Argentina prepara el lanzamiento de un nuevo satélite para vigilar el mar y cuidar sus recursos
Puesto en órbita en el primer semestre de 2027, permitirá combatir la pesca ilegal, monitorear cuencas hídricas y estudiar la biodiversidad marina con tecnología 100% nacional.
Misión estratégica: combatir la pesca ilegal y vigilar el océano
Uno de los principales hitos tecnológicos de este satélite es su cámara óptica de alta sensibilidad para visión nocturna. Esta herramienta permitirá detectar embarcaciones y luces en el mar durante la noche, convirtiéndose en un insumo clave para apoyar el patrullaje de la Zona Económica Exclusiva Argentina y frenar las incursiones de la pesca ilegal.

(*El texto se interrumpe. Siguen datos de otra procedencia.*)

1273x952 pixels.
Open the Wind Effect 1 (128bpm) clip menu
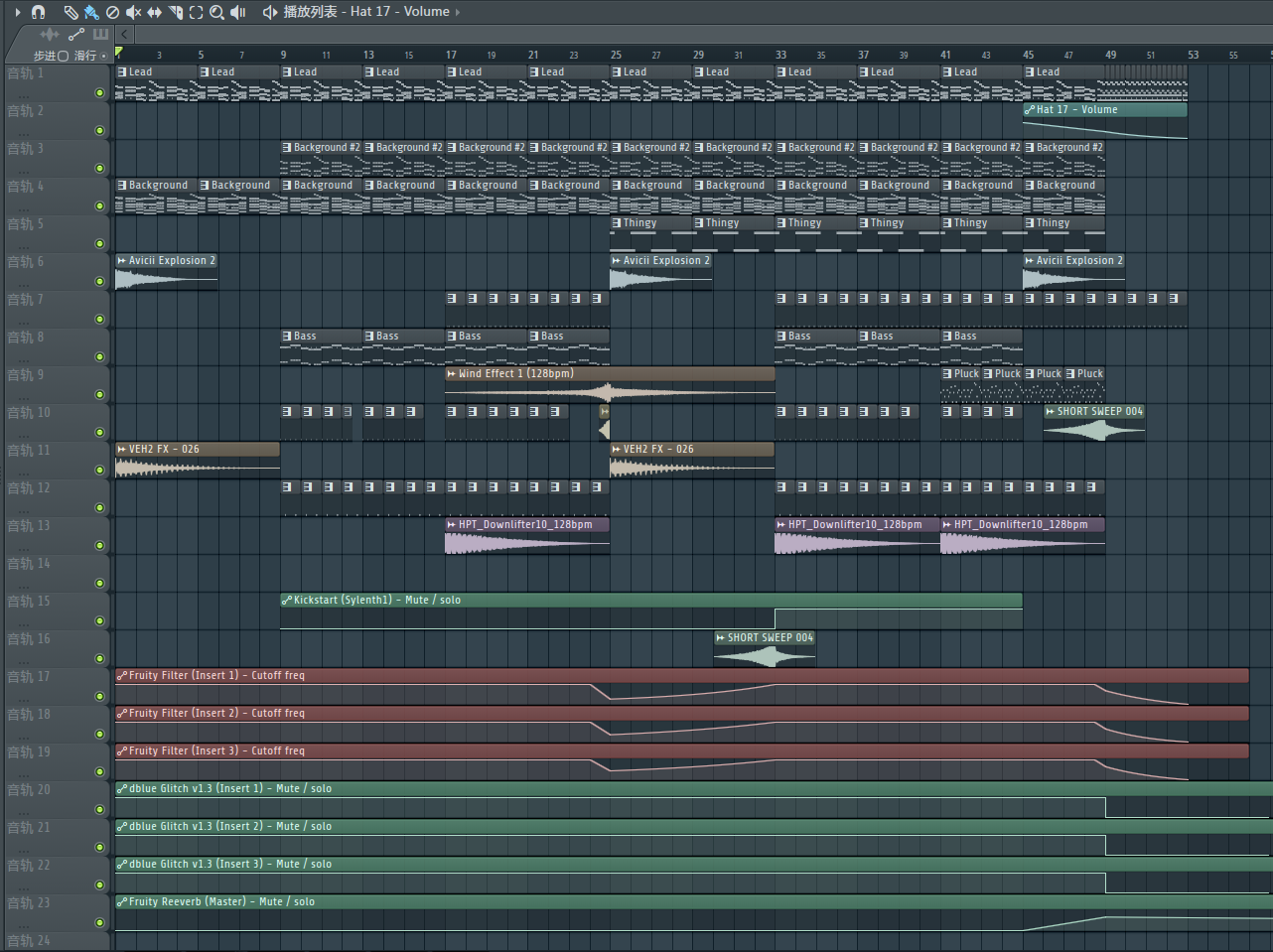tap(452, 374)
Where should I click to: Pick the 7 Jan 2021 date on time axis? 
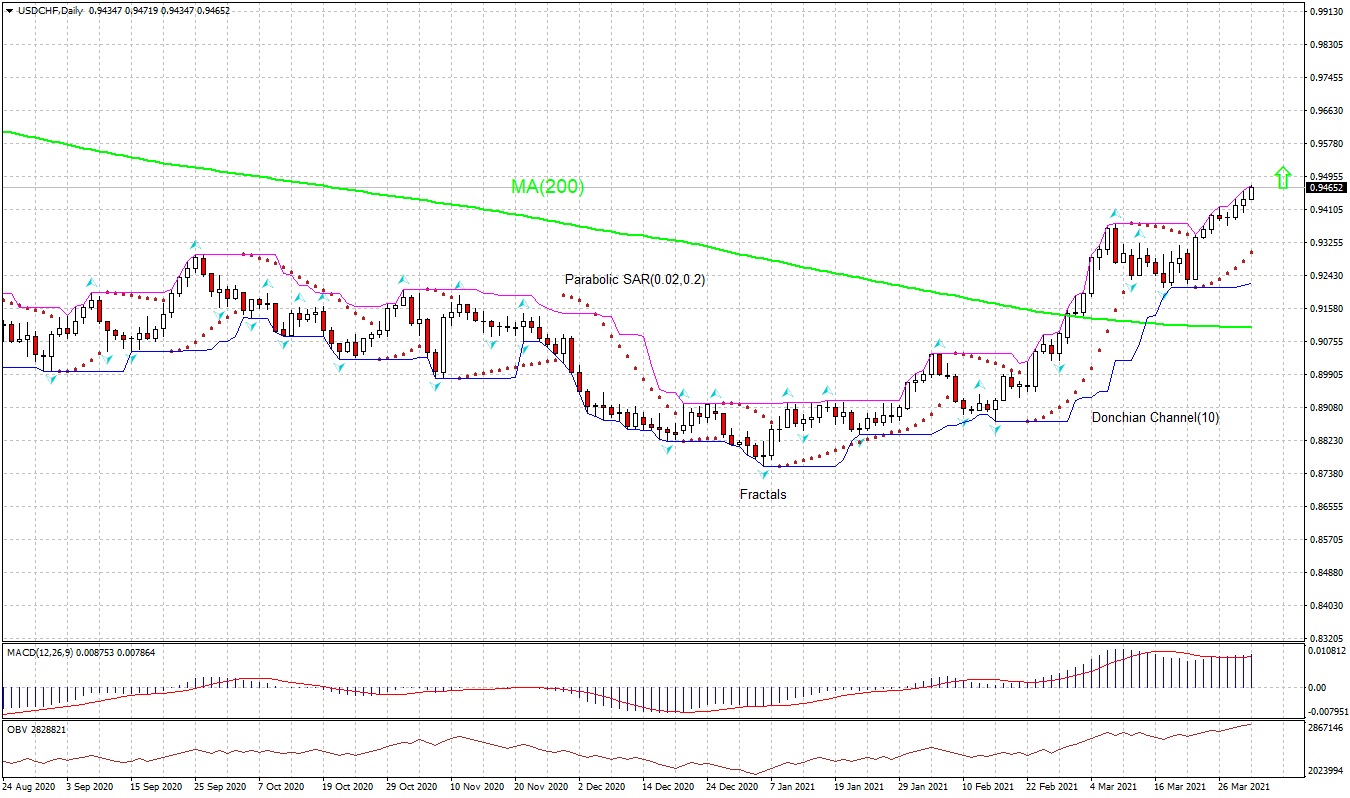click(x=792, y=787)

A su vez, el proyecto incorpora por primera vez estándares avanzados de ciberseguridad espacial, encriptando los canales de mando mediante los cuales se envían órdenes desde la Tierra, evitando cualquier tipo de interferencia o sabotaje informático en el software de vuelo.
Ciencia y medio ambiente: del Atlántico a los ríos continentales
El objetivo científico central del SABIA-Mar será medir el "color del océano", lo que permite analizar la energía emergente del agua para determinar la concentración de clorofila y fitoplancton. Estos datos aportarán información vital para:
Gestión pesquera: Identificar la distribución de cardúmenes y zonas de alta productividad para la pesca industrial sustentable.
Alertas tempranas: Detectar la formación de floraciones algales nocivas, fenómeno conocido como "marea roja", que afecta a la fauna marina y al consumo humano.
Estudio hídrico continental: Si bien su foco es el océano, sus sensores también medirán el estado de cuerpos de agua interiores, ríos, cuencas, zonas de sequía y áreas inundadas en todo el territorio nacional.
Innovación e industria nacional
El desarrollo del SABIA-Mar consolida el entramado científico-tecnológico argentino. Además de la participación de la CONAE e INVAP como contratista principal, el proyecto suma contribuciones de la empresa VENG, la Comisión Nacional de Energía Atómica (CNEA) y el Instituto Argentino de Radioastronomía.
Entre las novedades locales destaca un receptor de posicionamiento global (GPS) desarrollado por la Universidad Nacional de La Plata (UNLP), marcando la primera vez que un componente de este tipo diseñado en el país es embarcado en un satélite nacional de observación.
Con una vida útil estimada en 5 años, el proyecto le permitirá a la Argentina dejar de depender de imágenes e información de plataformas satelitales extranjeras, asegurando datos propios y estratégicos para la producción, el cuidado ambiental y la defensa nacional.